STATE GOVERNMENT TO BLAME ON BATS: KAP

A colony of little red flying foxes. IMAGE: CSIRO

Katter’s Australian Party (KAP) MPs have called out the State Government for sending Queensland councils into ‘sword fights armed with feathers’, in reference to the lack of money and support given to towns infested by unwelcome flying fox populations.

State KAP Leader and Traeger MP Robbie Katter challenged Minister for the Environment Leanne Enoch in Parliament last week on whether the government would urgently approve and support a bat management plan for Mount Isa.

The city is currently dealing with a 20,000-strong infestation at the Sunset Lawn Cemetery on the edge of town.

Mr Katter said his electorate office had been in receipt of constant complaints and requests for assistance, with residents living nearby the roost being tortured by the situation.

“In Mount Isa right now, people can’t leave their homes, kids can’t play out in their yards, you can’t have your pets outside, pools can’t be used, solar panels are inoperable, horse paddocks are vacated and people can’t go to the cemetery to visit their loved ones – there is all this mental anguish that seems to be lost on the State Government,” he said.

Mr Katter’s electorate also includes Charters Towers, where a long-established flying fox population in the town’s most prized public park has been known to reach numbers of 200,000.

Flying fox roosts are also present in other Queensland towns, including Townsville, Cairns and Ingham.
Minister Enoch, whose portfolio directly relates to bat management, made repeated reference to “balancing the interests of bats and people” in her reply to Mr Katter but did not otherwise answer the question.

Mr Katter said the State Government had left local councils with an impossible task when dealing with bats, forcing them to foot all costs while demanding they adhere to a stringent and often unworkable approvals framework.

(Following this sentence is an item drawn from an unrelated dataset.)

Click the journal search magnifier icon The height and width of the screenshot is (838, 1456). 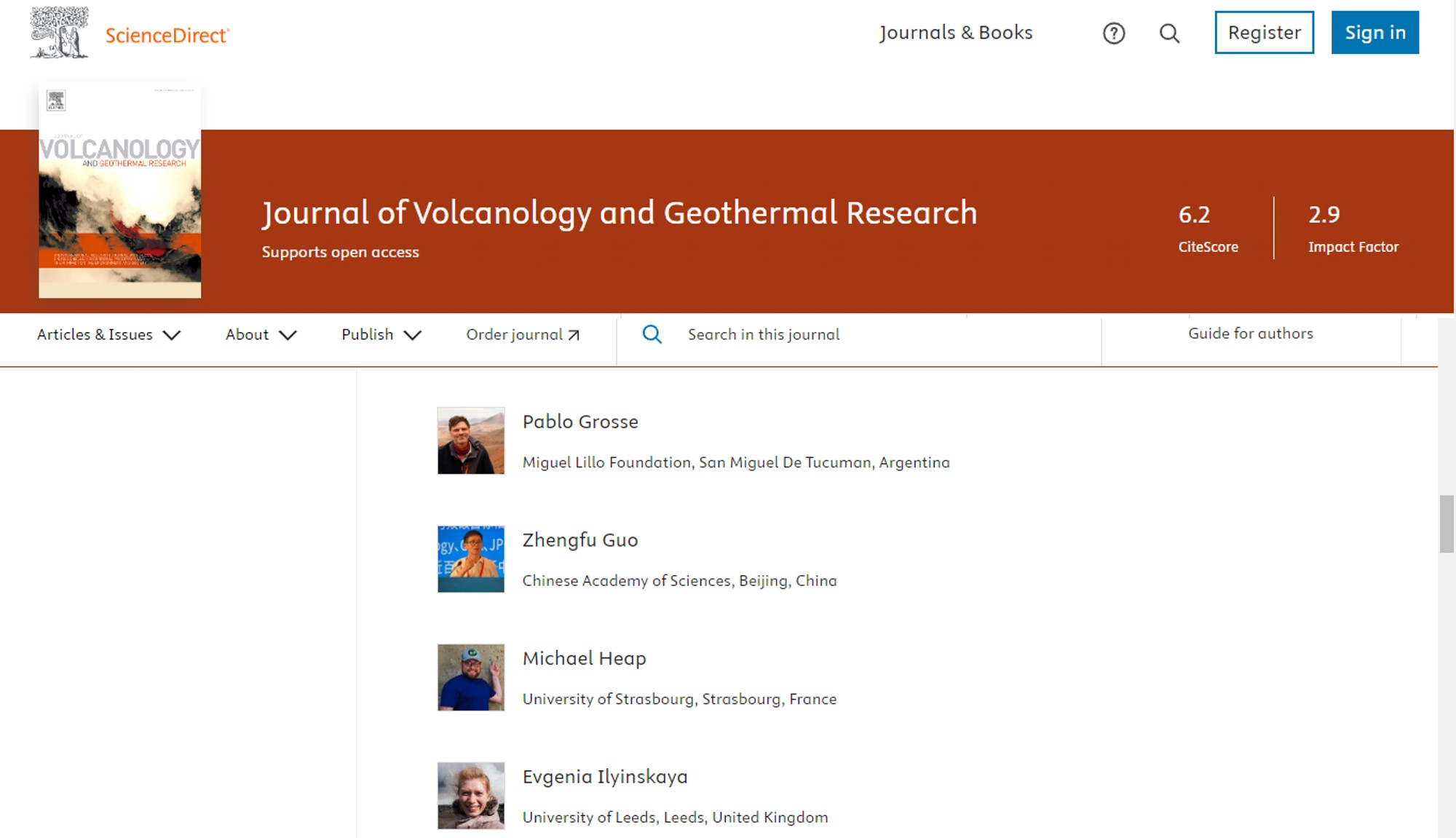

“We have been putting up with this in rural and regional Queensland for way too long and the State Government has been using all the excuses in the world not to do its part on this issue,” Mr Katter said.

“The Department of Environment applies so many constraints to our councils, making it virtually impossible to deal with bats in a way that meets the standards of the communities that are actually impacted by them.

“They put it all back on the city councils, forcing the councils to fight with their residents.

“As taxpayers we have to do backflips and pander to environmentalists, predominately in city areas, whose views are treated as more important than ours even though they aren’t living with the bats.

“We’re saying enough is enough, the State Government needs to listen to the values of the people that are actually affected by this.

“We need to be able to humanely and, in a practical way, deal with these bat populations and our councils need some autonomy and some support in doing so.”

KAP Hinchinbrook MP Nick Dametto said the government’s framework for dealing with bat roosts was prohibitive.

“Local councils have been lumped with the responsibility of handling these bats but it is very hard to manage these roosts with the current framework they have to work under,” he said.

“All you can use is noise, sound and smoke – anything else that can be seen as intrusive like sonar devices or other loud devices that could be in anyway detrimental to their health is just banned.

“So you’re basically sending people into a sword fight with a feather.

“Bats need to go back in the bush where they belong – that way, everyone is happy.”